======== Material for the task ========

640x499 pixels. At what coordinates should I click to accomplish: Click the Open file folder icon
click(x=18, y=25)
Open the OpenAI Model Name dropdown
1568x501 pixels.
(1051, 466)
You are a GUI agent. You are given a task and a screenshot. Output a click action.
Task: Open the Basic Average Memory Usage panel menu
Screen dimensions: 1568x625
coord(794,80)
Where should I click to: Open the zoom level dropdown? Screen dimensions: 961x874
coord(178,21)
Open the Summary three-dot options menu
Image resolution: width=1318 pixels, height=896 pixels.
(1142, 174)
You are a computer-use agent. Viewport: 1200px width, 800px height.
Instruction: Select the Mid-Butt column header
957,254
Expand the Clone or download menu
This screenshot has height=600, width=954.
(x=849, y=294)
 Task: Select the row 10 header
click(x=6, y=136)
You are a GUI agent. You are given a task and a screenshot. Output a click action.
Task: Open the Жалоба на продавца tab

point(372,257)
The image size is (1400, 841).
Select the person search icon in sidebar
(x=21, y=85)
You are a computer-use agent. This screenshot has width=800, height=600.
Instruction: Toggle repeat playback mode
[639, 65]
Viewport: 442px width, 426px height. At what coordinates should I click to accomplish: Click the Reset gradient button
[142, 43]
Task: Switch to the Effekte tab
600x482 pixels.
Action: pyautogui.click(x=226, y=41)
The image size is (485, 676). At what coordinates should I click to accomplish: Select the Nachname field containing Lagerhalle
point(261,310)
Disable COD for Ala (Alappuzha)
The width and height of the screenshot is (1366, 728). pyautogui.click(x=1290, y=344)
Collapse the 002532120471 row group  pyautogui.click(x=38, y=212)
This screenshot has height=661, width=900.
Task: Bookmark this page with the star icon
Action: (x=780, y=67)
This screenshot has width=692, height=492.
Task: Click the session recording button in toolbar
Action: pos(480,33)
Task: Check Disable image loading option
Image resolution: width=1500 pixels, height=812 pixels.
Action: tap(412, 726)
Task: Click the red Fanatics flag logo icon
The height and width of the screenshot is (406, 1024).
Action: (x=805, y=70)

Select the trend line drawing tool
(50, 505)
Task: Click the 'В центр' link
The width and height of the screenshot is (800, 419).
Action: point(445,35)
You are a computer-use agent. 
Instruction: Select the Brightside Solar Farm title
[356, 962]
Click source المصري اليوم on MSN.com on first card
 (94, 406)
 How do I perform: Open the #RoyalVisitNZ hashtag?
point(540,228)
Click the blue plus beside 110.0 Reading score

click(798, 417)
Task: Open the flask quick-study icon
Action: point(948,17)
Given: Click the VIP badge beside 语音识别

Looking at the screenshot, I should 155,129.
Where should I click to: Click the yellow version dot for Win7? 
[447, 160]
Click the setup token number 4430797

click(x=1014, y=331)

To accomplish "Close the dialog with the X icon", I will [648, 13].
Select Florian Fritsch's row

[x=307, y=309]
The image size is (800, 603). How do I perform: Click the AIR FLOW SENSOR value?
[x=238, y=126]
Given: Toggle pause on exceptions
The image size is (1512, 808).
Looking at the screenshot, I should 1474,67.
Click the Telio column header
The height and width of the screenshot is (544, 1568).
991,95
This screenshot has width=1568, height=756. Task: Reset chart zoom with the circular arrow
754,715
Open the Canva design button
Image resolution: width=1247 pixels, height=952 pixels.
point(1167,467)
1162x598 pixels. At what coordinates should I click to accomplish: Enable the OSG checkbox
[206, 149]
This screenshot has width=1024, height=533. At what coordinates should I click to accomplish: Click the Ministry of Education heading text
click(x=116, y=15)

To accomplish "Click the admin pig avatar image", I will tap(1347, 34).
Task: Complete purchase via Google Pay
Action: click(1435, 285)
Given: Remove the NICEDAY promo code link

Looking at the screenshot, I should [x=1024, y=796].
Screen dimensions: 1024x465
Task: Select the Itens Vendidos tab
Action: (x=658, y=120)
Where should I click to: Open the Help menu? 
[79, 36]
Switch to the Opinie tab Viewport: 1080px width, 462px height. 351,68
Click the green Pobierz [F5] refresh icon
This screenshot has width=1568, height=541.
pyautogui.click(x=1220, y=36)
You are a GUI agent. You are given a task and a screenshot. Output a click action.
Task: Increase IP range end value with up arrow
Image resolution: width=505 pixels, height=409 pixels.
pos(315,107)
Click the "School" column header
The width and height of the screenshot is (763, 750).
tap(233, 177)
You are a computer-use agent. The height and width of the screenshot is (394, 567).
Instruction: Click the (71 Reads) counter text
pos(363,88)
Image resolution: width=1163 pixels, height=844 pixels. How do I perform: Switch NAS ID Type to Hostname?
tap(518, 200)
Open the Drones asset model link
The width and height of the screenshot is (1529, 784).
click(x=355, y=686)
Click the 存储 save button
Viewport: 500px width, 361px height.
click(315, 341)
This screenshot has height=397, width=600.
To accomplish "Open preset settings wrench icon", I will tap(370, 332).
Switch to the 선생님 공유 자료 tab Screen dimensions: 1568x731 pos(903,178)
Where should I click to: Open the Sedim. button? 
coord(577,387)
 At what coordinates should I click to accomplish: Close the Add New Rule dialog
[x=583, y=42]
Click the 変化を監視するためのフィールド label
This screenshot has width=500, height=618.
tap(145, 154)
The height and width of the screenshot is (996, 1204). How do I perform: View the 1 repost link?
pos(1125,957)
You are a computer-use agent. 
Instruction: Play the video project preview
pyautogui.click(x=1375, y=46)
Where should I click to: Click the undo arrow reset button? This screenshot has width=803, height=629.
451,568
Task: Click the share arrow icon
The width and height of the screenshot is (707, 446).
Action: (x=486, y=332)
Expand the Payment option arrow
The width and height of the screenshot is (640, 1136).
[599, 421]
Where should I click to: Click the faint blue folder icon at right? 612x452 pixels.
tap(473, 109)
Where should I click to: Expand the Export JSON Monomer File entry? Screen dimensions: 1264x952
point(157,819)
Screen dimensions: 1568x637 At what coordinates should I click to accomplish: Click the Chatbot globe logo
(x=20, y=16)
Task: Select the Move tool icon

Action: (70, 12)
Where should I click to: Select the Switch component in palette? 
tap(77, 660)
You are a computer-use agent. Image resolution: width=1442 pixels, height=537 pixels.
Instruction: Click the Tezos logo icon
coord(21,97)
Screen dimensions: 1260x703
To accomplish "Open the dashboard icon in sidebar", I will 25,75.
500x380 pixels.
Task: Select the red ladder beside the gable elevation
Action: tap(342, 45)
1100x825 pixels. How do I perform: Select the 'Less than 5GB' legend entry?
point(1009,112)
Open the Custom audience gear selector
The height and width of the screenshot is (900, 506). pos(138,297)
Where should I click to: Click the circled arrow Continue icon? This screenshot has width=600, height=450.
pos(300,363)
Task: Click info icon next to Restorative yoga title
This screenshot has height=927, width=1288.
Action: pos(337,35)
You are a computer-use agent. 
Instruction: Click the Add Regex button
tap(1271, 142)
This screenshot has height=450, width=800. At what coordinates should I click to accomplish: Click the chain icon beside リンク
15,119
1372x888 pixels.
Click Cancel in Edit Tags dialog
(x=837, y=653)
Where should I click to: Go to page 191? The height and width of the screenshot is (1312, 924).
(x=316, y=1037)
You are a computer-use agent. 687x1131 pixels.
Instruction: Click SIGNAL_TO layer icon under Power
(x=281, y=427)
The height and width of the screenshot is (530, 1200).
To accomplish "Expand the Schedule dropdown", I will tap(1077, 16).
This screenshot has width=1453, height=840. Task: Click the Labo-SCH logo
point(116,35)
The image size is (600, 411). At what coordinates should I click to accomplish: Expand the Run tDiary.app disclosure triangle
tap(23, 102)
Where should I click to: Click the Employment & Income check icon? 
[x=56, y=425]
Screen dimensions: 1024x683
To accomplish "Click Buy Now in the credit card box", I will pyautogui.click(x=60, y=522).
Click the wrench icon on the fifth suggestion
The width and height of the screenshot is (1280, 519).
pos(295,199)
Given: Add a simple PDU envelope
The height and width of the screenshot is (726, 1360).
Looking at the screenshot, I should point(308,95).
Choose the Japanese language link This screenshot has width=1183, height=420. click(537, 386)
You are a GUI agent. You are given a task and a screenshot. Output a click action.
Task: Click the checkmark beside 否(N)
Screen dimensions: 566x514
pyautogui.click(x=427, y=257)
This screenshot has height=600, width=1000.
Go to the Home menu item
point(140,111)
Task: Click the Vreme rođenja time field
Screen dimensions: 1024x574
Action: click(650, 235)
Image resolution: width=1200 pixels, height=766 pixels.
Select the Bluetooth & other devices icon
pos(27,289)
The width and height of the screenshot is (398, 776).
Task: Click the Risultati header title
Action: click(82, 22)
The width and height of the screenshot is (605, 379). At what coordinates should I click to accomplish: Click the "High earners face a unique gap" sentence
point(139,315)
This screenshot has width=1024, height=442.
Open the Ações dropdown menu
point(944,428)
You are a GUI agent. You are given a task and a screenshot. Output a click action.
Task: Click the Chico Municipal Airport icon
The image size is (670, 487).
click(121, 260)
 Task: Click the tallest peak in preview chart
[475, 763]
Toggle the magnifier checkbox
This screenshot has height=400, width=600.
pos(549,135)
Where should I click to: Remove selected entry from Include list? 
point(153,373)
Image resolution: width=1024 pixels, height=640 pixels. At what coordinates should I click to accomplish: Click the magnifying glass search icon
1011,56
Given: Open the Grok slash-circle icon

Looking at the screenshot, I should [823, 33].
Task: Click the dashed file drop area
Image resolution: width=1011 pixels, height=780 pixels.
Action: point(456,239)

========

Above are the records. Copy the lines beginning at the one that has "Instruction: Click the (71" and ending with the one that has "Open the Drones asset model link", unchanged.

* Exercise answer
Instruction: Click the (71 Reads) counter text
pos(363,88)
Image resolution: width=1163 pixels, height=844 pixels. How do I perform: Switch NAS ID Type to Hostname?
tap(518, 200)
Open the Drones asset model link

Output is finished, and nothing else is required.